Task 2 Choose one of the three variables you just summarized in the table. This will be your current main outcome of interest.
Produce a visual that showcases the mean (average) for your outcome of interest by survey year (can be, e.g., point + line plot or ridge plot, depending on your variable). Discuss briefly what you note (i.e., add text in your markdown after the Task 2 code).

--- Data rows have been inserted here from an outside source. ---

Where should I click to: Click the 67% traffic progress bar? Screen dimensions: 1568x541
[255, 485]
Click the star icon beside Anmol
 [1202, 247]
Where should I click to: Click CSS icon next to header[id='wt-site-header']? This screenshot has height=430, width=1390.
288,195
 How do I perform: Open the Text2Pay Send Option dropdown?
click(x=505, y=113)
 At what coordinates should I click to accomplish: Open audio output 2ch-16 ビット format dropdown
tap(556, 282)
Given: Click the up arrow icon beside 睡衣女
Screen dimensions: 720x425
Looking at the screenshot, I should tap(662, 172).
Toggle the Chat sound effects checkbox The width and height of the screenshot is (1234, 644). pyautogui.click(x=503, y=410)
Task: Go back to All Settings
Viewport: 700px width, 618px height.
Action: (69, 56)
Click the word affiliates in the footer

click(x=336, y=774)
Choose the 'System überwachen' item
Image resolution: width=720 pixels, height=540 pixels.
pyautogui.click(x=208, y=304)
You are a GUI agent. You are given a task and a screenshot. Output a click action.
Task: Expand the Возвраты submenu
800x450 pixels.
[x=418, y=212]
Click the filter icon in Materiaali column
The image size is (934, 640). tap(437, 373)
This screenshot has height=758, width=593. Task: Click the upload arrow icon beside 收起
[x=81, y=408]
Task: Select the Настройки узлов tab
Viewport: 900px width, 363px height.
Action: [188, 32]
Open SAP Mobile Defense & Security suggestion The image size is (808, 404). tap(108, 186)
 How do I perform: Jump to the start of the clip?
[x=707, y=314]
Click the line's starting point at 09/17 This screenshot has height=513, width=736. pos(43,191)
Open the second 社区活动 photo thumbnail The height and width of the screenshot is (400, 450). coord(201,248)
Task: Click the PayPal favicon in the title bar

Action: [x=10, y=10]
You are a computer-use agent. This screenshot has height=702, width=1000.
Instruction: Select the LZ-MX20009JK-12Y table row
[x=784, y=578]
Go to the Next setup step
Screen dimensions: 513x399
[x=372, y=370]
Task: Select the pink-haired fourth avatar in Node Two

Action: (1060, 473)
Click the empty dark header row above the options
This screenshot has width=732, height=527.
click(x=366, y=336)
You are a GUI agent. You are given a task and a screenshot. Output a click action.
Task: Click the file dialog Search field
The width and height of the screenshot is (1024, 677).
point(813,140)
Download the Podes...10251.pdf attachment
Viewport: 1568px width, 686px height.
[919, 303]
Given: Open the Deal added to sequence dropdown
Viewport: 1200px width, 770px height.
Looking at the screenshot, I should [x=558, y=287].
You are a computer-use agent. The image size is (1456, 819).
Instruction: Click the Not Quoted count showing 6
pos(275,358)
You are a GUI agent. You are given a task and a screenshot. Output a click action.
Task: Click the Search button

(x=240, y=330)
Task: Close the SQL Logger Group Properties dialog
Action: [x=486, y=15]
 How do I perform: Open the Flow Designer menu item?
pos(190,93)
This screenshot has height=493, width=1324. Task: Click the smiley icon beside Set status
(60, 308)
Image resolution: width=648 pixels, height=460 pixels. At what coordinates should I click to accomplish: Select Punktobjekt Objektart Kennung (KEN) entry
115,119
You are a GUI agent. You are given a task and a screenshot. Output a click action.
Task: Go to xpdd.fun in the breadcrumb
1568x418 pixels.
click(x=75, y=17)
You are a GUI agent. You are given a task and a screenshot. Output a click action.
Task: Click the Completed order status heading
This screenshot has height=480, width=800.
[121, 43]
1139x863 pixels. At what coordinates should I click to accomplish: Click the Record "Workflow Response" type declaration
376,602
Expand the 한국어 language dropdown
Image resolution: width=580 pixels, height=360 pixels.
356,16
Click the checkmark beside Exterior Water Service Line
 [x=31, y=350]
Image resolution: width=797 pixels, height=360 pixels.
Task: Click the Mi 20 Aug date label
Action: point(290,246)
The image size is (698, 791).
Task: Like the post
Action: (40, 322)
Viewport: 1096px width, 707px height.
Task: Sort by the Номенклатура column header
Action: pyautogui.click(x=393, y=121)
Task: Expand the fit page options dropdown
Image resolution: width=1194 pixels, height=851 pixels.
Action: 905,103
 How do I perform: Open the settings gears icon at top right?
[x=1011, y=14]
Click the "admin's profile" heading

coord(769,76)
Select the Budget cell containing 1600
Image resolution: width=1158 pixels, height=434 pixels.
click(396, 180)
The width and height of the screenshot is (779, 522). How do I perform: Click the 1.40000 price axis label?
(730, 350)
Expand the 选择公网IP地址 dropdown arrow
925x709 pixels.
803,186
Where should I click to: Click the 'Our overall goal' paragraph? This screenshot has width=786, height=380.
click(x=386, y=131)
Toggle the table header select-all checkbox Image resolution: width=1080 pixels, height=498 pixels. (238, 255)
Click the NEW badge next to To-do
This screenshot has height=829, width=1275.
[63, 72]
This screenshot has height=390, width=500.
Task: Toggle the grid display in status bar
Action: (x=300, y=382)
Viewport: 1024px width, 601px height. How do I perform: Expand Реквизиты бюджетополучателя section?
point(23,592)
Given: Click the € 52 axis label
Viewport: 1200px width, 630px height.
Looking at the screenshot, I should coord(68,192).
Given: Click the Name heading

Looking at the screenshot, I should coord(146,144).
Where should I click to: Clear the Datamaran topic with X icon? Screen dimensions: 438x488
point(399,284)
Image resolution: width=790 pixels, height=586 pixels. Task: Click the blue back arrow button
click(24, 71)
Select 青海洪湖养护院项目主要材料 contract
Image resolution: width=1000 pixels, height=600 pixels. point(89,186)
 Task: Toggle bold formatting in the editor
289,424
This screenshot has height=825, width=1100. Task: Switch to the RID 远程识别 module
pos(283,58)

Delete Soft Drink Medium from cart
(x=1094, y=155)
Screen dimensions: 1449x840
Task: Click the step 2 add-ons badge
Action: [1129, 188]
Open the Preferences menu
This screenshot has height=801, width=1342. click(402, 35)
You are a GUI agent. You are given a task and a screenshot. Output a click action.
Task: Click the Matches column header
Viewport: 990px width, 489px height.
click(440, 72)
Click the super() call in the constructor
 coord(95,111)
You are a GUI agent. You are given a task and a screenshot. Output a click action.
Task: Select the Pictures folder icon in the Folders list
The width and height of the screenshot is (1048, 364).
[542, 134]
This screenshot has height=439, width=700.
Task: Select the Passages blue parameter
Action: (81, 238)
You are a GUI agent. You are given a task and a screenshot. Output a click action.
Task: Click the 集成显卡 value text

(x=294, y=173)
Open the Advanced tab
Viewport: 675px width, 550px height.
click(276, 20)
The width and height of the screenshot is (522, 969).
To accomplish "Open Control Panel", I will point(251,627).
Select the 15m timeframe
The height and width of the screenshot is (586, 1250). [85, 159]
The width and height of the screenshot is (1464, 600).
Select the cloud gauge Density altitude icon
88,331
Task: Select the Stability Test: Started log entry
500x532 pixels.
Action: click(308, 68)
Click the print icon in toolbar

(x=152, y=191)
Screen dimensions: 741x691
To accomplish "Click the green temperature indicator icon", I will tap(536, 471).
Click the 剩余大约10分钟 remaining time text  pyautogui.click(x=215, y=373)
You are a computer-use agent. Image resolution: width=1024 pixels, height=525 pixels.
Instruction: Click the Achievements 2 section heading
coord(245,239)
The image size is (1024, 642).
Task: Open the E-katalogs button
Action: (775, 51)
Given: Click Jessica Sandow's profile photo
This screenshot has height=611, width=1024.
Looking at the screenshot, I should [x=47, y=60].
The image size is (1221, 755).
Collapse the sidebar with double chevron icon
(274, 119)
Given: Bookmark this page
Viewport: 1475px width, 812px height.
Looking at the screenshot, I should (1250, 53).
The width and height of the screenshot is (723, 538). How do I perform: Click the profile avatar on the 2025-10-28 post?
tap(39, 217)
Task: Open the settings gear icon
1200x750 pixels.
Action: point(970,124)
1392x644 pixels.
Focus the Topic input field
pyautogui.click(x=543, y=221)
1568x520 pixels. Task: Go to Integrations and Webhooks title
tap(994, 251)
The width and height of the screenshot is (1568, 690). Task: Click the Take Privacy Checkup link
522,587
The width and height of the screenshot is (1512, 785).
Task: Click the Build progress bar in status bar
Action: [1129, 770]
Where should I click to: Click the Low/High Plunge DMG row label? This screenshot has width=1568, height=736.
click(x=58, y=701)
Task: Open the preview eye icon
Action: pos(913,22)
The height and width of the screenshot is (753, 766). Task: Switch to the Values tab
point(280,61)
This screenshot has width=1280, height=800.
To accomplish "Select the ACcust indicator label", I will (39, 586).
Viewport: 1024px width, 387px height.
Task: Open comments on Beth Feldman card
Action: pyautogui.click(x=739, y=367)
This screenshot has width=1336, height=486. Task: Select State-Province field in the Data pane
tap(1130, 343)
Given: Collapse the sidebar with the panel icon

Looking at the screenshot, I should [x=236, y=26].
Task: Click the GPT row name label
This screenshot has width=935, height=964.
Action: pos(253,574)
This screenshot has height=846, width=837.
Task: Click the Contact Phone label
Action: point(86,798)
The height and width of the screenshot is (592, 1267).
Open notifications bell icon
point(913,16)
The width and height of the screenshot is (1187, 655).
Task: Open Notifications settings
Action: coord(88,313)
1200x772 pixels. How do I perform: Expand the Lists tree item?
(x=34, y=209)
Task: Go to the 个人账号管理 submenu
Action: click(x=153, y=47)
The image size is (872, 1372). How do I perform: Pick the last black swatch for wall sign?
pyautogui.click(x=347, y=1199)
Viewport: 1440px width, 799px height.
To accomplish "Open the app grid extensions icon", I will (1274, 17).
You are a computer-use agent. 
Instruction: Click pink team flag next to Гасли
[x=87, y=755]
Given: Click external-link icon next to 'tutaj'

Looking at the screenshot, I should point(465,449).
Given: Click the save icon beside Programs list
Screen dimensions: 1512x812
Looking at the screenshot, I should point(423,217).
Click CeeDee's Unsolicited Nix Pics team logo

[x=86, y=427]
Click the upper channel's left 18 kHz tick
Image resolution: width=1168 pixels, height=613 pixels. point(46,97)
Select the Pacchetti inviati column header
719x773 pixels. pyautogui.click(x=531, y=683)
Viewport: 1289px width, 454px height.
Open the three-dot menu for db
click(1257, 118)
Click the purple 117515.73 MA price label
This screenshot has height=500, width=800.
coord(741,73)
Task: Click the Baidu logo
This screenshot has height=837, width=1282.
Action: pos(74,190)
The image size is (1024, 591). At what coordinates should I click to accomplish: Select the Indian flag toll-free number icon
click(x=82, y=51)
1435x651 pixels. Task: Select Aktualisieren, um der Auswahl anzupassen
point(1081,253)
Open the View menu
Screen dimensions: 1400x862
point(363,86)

fltlnl_by_year <- france_data %>%
group_by(year) %>%
summarize(mean_fltlnl = mean(fltlnl, na.rm = TRUE))
fltlnl_by_year
## # A tibble: 10 × 2
## year mean_fltlnl
## <dbl> <dbl>
## 1 2002 NaN
## 2 2004 NaN
## 3 2006 1.05
## 4 2008 NaN
## 5 2010 NaN
## 6 2012 1.08
## 7 2014 1.00
## 8 2016 NaN
## 9 2018 NaN
## 10 2020 NaN
france_data %>%
ggplot(aes(x = fltlnl, y = as.factor(year), fill = as.factor(year))) +
geom_density_ridges() +
labs(title = "Distribution of fltlnl Across Survey Years For France",
x = "fltlnl Value", y = "Survey Year",
fill = "Survey Year") +
theme_minimal()
## Picking joint bandwidth of 0.164
## Warning: Removed 13168 rows containing non-finite values
## (`stat_density_ridges()`).
Observing the ridge plot of the output, I observed that the survey data for fltlnl all showed almost the same peak value in 2006, 2012, and 2014, indicating that the factors affecting the fltlnl variable remained relatively stable over the years.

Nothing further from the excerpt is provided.